Switching to OSX Full-Time

I’ve been stuck for a while now.  There are so many amazing technologies and frameworks out there, and I’ve finally decided to devote some serious time to one of the best (in my opinion) which is Rails.  I know I’ve talked about this in the past, and, frankly, I’ve been either too busy or too lazy to seriously devote time to it.  But this year I’ve decided to make a resolution to seriously learn Rails by rebuilding this blog with it.  I know there are a million blog platforms out there, especially when you consider the fact that every geek seems to write their own.  I know I’m going to be re-inventing the wheel here, and I am in no way disappointed with WordPress.  But the best way for me to learn is to just dive in head-first and get my hands dirty, so that’s exactly what I’m doing.

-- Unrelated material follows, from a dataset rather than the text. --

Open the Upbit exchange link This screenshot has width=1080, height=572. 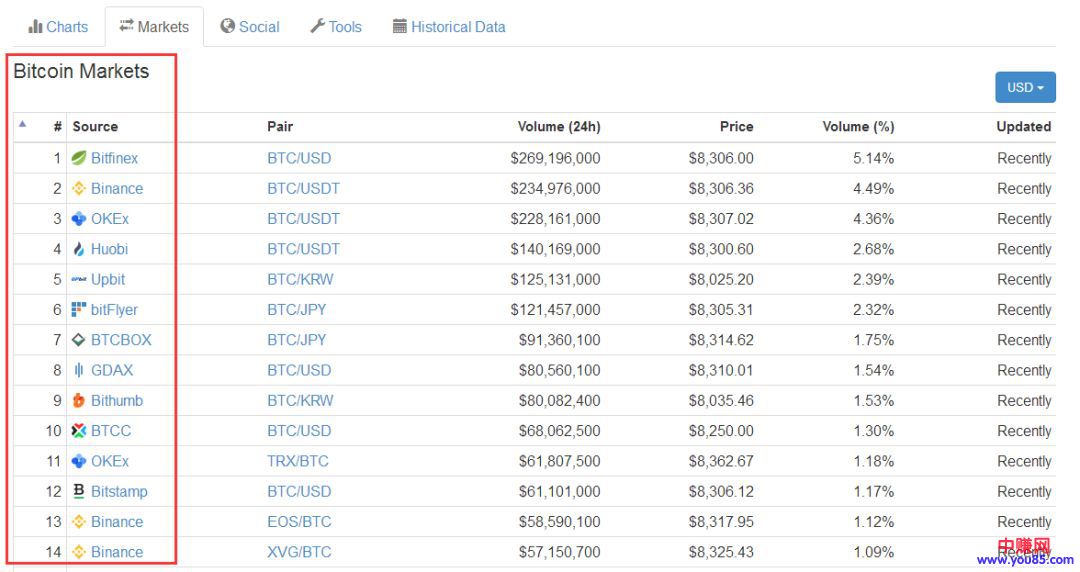click(108, 279)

In the spirit of truly immersing myself in Rails development, I’ve come to realize that even though it’s 100% possible to write Rails applications on Windows, the experience is less than ideal.  I’m sure some of you out there are very successful Rails developers using Windows as your primary OS and more power to you!  But this is my journey, and I feel like I really should use the best-of-breed development environment for the task at hand, and Windows just isn’t going to cut it.  So… I decided that OSX was the best for me.  It seems like the vast majority of the Rails community uses OSX for development, and I don’t mind following in their well-established footsteps!

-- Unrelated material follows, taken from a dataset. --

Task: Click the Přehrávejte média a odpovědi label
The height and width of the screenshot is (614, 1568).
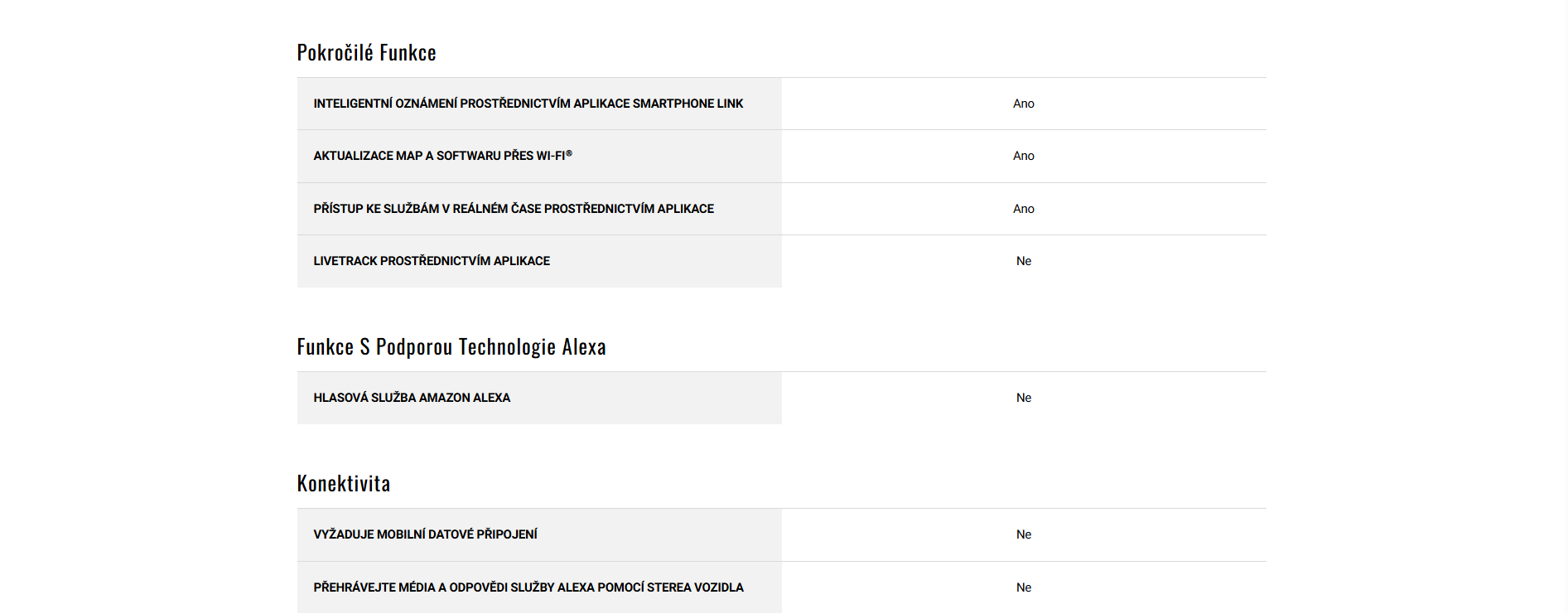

“But wait!,” I hear you say, “Aren’t you a .NET developer, and don’t you have production websites running on ASP.NET MVC?”  Ah, yes, my fair reader, you are correct!  But in today’s world of virtualization, especially on an OSX host, there’s no reason you can’t run your entire .NET development environment inside a beefy VM, and my main machine is definitely beefy enough to handle it!  See for yourself:

vs2008onOSX

On my main machine, I’m actually running Snow Leopard now.  I installed OSX 10.6 from a retail DVD (thanks Apple Store!) and I’m loving every minute of it.  My virtual machine is a Windows 7 32-bit install with the “Windows Classic” theme because it honestly looks cleaner to me.  VMWare Fusion makes all of this possible, and I couldn’t be happier.  My performance is rock solid, so far.  And the best part is, now I can work in the best .NET environment through sweet virtualization, and the best Rails environment because let’s face it:  TextMate on OSX is sexy as hell:

railsdevosx

If there’s interest in a more specific outline of how I got all this set up, I could definitely make a “How To” post or maybe a screencast that details everything.